To be fair, there is also signs that Vinnie may be the self-destructive nut job he is painted out to be. But there does seem to be a major change in Vinnie pre-KISS and post-KISS. Like the powerful and attractive hosts of Decibel Geek’s weekly podcast Chris and Aaron have opined, maybe Gene and Paul are the reason Vinnie lost his shit. My guess is real problems or doubts about Vinnie came later and revolved around one thing. Money. They were hemorrhaging debt at this point. Had to figure out how to pay off Ace Frehley for quitting. And were more than happy to get all they could out of Vinnie while they could. Hoping he would just do it on the cheap in exchange for the opportunity. That my friends is the music industry in a nutshell. From a small town bar booking cover bands to today’s streaming services resulting in pennies for millions of plays. I could share numerous first-hand accounts that show there is no limit to how far people are willing to go to screw over a musician. Why should two down on their luck, running out of liquid capital men named Gene and Paul be given the benefit of the doubt when looked at through a wide scope (for the record I like Vinnie‘s playing and song contribution with KISS but he always seemed odd as a ‘Member’.)
As for who was THE guitar player it sounds like a hodge-podge of largely no names. In his book, Paul mentions Steve Farris, Robben Ford, Steve Hunter, future Bon Jovi guitar player Richie Sambora and even a 17-year-old named Saul Hudson (Slash) as candidates to replace Ace Frehley. Not one to be outdone, Gene has claimed many times that Eddie Van Halen approached him about joining KISS at this time. “We thought it better for KISS to find an unknown and for Eddie to return to Van Halen“. Gene‘s assertion of this has been supported by no one. Most notably Paul Stanley. “Eddie did come down to the studio during Creatures, and he spoke to me on the phone during that period. There was real dissension in his band at that time, that much was clear. But as far as him wanting to join KISS? No.” In the (Authorized) book KISS Behind The Mask even Vinnie states about this time: “They were still auditioning tons of guitar players, The way they auditioned them was to have them play on some tracks.” Which explains why there is so much uncertainty regarding who played on what. It also emphasizes the penny-pinching KISS felt inclined to do during this time. Was Vinnie unreasonable or was it a bad deal weighted in KISS‘ favor? I doubt we’ll ever know.
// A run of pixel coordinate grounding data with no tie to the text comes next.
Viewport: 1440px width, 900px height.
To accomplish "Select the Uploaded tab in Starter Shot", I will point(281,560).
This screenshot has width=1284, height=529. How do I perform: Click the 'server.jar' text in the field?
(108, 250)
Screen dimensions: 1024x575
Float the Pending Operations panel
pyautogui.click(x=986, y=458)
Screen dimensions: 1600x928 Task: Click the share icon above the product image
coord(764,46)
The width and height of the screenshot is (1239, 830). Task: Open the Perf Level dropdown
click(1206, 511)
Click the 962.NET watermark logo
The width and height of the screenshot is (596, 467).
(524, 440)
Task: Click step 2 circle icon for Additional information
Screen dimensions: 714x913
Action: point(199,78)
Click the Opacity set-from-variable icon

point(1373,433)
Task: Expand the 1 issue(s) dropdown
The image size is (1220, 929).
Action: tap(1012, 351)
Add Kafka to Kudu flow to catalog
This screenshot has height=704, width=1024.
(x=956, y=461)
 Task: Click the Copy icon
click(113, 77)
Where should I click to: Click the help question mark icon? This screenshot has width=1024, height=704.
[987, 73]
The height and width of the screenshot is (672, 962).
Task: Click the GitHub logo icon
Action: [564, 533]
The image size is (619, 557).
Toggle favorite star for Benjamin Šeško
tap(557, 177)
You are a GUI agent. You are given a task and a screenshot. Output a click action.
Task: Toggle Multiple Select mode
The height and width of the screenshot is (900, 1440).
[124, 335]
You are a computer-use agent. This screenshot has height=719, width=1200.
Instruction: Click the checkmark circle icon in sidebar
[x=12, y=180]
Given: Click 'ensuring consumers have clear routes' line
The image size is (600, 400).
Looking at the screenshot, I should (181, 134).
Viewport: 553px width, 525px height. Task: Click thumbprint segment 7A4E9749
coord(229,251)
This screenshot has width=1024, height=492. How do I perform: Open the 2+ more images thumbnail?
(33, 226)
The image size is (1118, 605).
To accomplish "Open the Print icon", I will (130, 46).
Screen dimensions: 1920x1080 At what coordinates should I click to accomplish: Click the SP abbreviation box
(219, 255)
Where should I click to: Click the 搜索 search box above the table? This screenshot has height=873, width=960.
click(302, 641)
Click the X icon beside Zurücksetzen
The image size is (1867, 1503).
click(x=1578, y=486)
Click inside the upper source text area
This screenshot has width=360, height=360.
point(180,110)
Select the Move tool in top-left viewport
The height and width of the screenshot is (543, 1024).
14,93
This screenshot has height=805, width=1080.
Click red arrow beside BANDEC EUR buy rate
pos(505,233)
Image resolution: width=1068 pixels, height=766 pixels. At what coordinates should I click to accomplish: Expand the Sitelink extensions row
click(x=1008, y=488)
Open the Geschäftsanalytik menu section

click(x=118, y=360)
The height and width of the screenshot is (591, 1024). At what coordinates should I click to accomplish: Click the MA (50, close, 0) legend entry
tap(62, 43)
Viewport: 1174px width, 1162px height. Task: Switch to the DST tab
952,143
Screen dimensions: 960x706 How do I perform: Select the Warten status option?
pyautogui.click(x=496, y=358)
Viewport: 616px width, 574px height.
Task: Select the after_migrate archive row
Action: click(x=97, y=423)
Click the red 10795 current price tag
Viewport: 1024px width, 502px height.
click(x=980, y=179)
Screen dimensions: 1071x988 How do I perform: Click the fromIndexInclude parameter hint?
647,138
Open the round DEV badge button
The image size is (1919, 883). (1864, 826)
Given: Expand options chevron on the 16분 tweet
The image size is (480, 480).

COTN didn’t do what G&P wanted it to. Or what they thought it should. So in 1985 they changed the album cover to feature the then current and unmasked lineup, re-sequenced the songs and squeezed it out hoping to take advantage of their newly reclaimed fame courtesy of removing the makeup and releasing two hit records in Lick It Up and Animalize. It would take KISS over a decade before they corrected this dipshit move. Oddly, I have never heard one KISS fan shower any love over this cover. It seems the reasons to hate this cover are the same to hate the current band. Just saying.
The record holds up. The drum sound is still Mt. Everest of percussion recording. And this may be the Eric Carr‘s finest performance on record. It’s also one of Gene‘s finest moments. His songs on this record set the tone for what he would become post-makeup. But as good as this record is I can say it’s overrated. But only in this sense. It’s not as good as its reputation. Yet, it’s also underrated as few times in history has a band in so much turmoil delivered so strongly. I guess I’m saying this record and it’s history cannot be separated.